Designed hierarchical tag system with auto-slugification:

class BaseLENETag(TagBase):
    free_tagging = False  # Admin-curated only
    type = models.CharField(...)
    slug = models.SlugField(...)
    sv = SearchVectorField(...)  # Tags are searchable too
    
    def save(self, *args, **kwargs):
        self.type = type(self).__name__
        self.slug = slugify(self.name)
        super().save(*args, **kwargs)
    
    class Meta:
        indexes = [GinIndex(fields=['sv'])]

This is an illustrative snippet and does not represent the production code.

Tag hierarchy:

  • CLETag: 50 U.S. states with location field + reference to CLE detail page
  • ArticleTypeTag: Lesson plans, activities, case studies
  • ClimateTopicTag: Ocean acidification, sea level rise, etc.

Body Image

🚀The Impact

  • Built from scratch in 3 months
  • 40-60ms search queries for 500+ content items using PostgreSQL GIN indexes
  • Zero Elasticsearch costs—single PostgreSQL database handles all search needs
  • Headless architecture: Django REST API serves Next.js frontend on Cloudflare Pages
  • 3 content types unified under single search interface with tag-based faceting
  • 50+ CLE communities across 12 U.S. states served via location-tagged content
  • Sub-100ms API response times for paginated search with facet counts

✨Key Architectural Decisions

PostgreSQL FTS vs Elasticsearch:

At 500-item scale, Elasticsearch adds complexity (separate cluster, sync logic, monitoring) without performance gains. PostgreSQL GIN indexes provide sub-100ms queries while keeping all data in one database. Trade-off: If we hit 100k+ items, we'd need to migrate to Elasticsearch.
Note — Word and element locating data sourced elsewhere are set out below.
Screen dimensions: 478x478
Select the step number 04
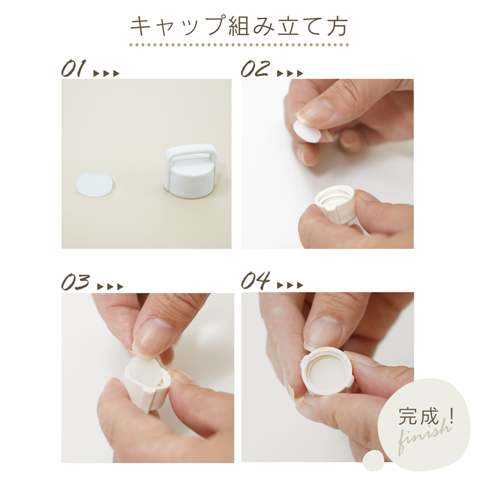click(x=256, y=280)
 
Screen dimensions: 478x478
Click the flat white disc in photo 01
click(x=96, y=184)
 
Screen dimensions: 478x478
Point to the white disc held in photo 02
click(x=306, y=131)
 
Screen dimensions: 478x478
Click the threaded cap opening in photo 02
click(x=335, y=198)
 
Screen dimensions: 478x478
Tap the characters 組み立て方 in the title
click(x=288, y=27)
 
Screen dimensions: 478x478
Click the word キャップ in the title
click(x=178, y=27)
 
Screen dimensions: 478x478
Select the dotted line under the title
click(x=239, y=45)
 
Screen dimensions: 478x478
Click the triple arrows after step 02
click(x=290, y=73)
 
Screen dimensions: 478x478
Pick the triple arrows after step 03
click(x=110, y=287)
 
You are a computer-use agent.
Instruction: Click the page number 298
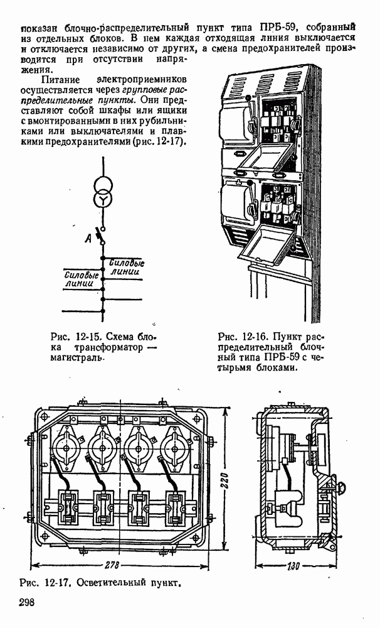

Abstract Base Models vs Single Table Inheritance:

Django supports STI, but it creates sparse columns (e.g., every Event would have unused Article fields). Abstract base models generate separate tables per content type while sharing the search manager and tag relationships. Cleaner schema, no wasted storage.

Custom Manager Pattern:

Encapsulated all search logic in LENEWorkDetailPageManager instead of putting it in views. Benefits: (1) Search logic reusable across API and admin, (2) Easier to test, (3) Follows Django best practices for queryset encapsulation.

Weighted Search Vectors:

Title gets "A" weight, description gets "B" weight. This ensures searching "ocean acidification" ranks articles with that exact title higher than articles mentioning it in body text. Implemented via SearchVector(Value(self.title), weight='A').

Post-save Signal Updates:

Search vectors auto-update on save via Django signals. Alternative (manual updates via management command) would risk stale search indexes. Trade-off: slight save latency (~20ms) for guaranteed index freshness.

Tag Filtering Logic (AND across types):

Implemented chained .filter() calls instead of Q() objects. Selecting "Maine" + "Climate Change" returns items with BOTH tags, not items with either. This makes filtering more restrictive as users add filters (expected UX behavior).